Pharmacological blockade of HDAC3 accelerates diabetic wound healing by regulating macrophage activation

Aims: Here, we report the effect of histone deacetylase 3 (HDAC3) inhibition associated with macrophage activation, IL-1 beta expression, angiogenesis and wound healing in diabetic mice. Main methods: To determine the expression of HDAC3 in diabetic mice wounds, hyperglycemia was induced in C57BL/6 mice with streptozotocin followed by induction of 6 mm wounds. To understand the effect of HDAC3 selective inhibitor, BG45, wound tissues were isolated for analysing M1/M2 markers expression, immune cells infiltration, angiogenesis and healing factors expression. CD11b+F4/80+ cells were sorted from the wound tissues and analysed for the expression of M1/M2 markers using RT-qPCR and flow cytometer. In cell based assays, HDAC3 expression was measured in macrophages stimulated with high glucose (HG) plus LPS. Macrophages treated with BG45 and HG + LPS were analysed for the expression of pro-IL-1 beta, mature IL-1 beta, oxidative stress and pro-inflammatory (M1) and anti-inflammatory (M2) factors. Key findings: HDAC3 was found to be upregulated in impaired diabetic mice wounds and in macrophages stimulated with HG + LPS. Topical application of BG45 loaded gel accelerated the wound healing in diabetic mice and was evident by improved expression of Collagen-1A, IL-10, TGF-beta, and angiogenesis (CD31, VEGF).

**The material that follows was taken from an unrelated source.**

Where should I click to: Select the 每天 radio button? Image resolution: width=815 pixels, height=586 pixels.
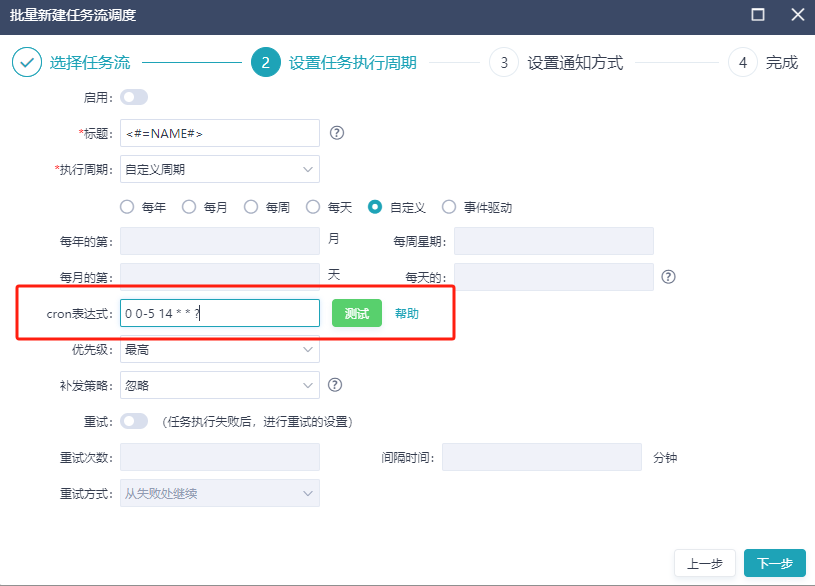[x=313, y=207]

BG45 treatment decreased the expression of IL-1 beta, TNF-alpha, and IL-6 (M1 phenotype), reduced oxidative stress and promoted the expression of Arginase-1 and YM1/2 (M2 phenotype) in macrophages treated with HG + LPS. BG45 also improved the expression of CD11b+F4/80+CD206+ cells in wound tissues and reduced expression of inflammatory markers. Significance: HDAC3 is upregulated in diabetic mice wounds and HDAC3 selective inhibitor promotes the wound healing by regulating macrophage activation, angiogenesis and IL-1 beta.